Copom baisse les taux d’intérêt pour la première fois en trois ans : Selic passe à 13,25%

São Paulo – Au bout d’un an exactement, le Comité de politique monétaire (Copom) a modifié le taux d’intérêt de base (Selic), qui est passé de 13,75 % à 13,25 % par an. La baisse d’un demi-point de pourcentage est la première depuis août 2020. Depuis lors, la Banque centrale n’a fait que relever ou maintenir le taux, qui était à 13,75 % depuis août de l’année dernière. Il s’agissait donc de la première réduction du gouvernement actuel qui, dès le début, a critiqué le président de la Colombie-Britannique, Roberto Campos Neto, pour la décision du Comité de maintenir les taux d’intérêt. Les mouvements sociaux ont également organisé plusieurs manifestations. Le Copom s’est déjà réuni quatre fois cette année.

Cette fois, la décision n’a pas été unanime. Cinq administrateurs, dont Campos Neto, ont voté pour la réduction de 0,50 point de pourcentage. Et quatre ont défendu une coupe plus petite, de 0,25 points. Même avec la baisse, c’est toujours le taux réel le plus élevé (en tenant compte de l’inflation dans le monde.

économie et inflation

Dans la note publiée à l’issue de la réunion, dans la nuit de ce mercredi (2), le Copom parle d’un « ralentissement » de l’économie dans les prochains trimestres. « Malgré le refroidissement des indices d’inflation globale de la consommation, une hausse de l’inflation cumulée sur douze mois est attendue tout au long du second semestre », indique le Comité. La note mentionne également d’autres facteurs qui « ont permis d’instaurer la confiance nécessaire pour amorcer un cycle graduel d’assouplissement monétaire ».

Par coïncidence, il s’agissait de la première réunion du Copom avec ses deux nouveaux membres (photo ci-dessous, publiée par BC). Ailton Aquino (serveur de carrière et première personne noire au poste) et Gabriel Galípolo (ancien bras droit du ministre Fernando Haddad au Trésor) ont pris leurs fonctions au conseil d’administration de BC, qui compte neuf membres, dont le président. Il s’agissait des premières nominations du président Luiz Inácio Lula da Silva.

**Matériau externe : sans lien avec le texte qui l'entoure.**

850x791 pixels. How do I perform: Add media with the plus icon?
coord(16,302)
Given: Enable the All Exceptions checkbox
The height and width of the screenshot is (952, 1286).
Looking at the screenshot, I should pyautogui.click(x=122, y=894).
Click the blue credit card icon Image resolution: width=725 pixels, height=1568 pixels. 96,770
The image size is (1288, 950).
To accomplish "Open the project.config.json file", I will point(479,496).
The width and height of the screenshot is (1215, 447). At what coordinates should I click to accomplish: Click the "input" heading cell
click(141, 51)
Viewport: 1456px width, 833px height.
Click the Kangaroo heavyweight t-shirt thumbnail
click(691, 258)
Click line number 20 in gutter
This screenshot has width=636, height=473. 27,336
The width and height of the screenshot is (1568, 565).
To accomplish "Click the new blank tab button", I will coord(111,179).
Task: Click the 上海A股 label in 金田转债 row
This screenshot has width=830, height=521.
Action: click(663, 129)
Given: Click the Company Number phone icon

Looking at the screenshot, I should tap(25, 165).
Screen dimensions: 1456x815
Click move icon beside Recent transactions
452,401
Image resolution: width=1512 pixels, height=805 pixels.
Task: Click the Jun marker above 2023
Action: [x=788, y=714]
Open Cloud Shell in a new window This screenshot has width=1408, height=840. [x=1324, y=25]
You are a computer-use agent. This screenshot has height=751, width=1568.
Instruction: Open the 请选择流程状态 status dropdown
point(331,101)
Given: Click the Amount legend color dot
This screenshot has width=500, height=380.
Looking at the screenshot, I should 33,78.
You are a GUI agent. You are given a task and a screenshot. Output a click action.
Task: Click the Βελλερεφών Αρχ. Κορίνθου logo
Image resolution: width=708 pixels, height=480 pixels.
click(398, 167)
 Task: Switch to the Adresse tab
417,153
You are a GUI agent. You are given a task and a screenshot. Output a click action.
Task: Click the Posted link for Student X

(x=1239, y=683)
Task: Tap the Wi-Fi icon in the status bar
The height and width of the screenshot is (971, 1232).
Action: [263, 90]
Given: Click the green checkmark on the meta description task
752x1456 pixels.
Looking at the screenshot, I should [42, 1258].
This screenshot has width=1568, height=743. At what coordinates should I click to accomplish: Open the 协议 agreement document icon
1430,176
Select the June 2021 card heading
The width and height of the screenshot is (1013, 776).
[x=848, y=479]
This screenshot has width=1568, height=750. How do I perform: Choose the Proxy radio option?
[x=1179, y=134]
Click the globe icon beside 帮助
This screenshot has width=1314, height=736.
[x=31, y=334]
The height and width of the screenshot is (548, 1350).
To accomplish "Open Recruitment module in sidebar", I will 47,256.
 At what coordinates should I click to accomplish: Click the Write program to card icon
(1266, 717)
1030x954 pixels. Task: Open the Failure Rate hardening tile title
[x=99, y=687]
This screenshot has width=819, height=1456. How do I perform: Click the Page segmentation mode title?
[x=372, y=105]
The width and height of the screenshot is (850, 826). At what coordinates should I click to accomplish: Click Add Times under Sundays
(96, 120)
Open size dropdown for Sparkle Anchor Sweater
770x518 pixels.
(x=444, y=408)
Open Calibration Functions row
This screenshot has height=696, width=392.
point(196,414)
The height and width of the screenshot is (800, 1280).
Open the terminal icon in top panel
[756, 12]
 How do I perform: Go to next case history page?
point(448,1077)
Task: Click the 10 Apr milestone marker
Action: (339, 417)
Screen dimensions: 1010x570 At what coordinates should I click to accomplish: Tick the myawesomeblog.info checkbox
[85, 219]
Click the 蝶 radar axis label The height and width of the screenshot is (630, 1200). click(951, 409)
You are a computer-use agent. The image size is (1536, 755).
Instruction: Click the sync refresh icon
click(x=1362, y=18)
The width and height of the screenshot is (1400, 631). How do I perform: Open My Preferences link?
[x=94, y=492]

Au même moment, la Chambre des députés tenait une séance solennelle pour rendre hommage au grand-père du président de la Colombie-Britannique, l’ancien député et ancien ministre (déjà sous la dictature) Roberto Campos, qui fêterait ses 106 ans. « Tout au long de sa vie publique, mon grand-père a été l’un des principaux porte-parole de la pensée libérale au Brésil. » Il était également un partisan de l’ouverture illimitée aux capitaux étrangers et de la réduction de l’État dans l’économie.

Les centrales critiquent

Pour Força Sindical, Copom « a pris le bon médicament, mais la dose était mauvaise ». La centrale a jugé la coupe insuffisante. « La baisse est nécessaire et importante en ce moment, mais la Banque centrale devrait poursuivre le processus de réduction lors des prochaines réunions », précise l’entité. La centrale affirme que le Selic à un niveau élevé « entraîne des conséquences néfastes pour le secteur productif et pour les travailleurs ».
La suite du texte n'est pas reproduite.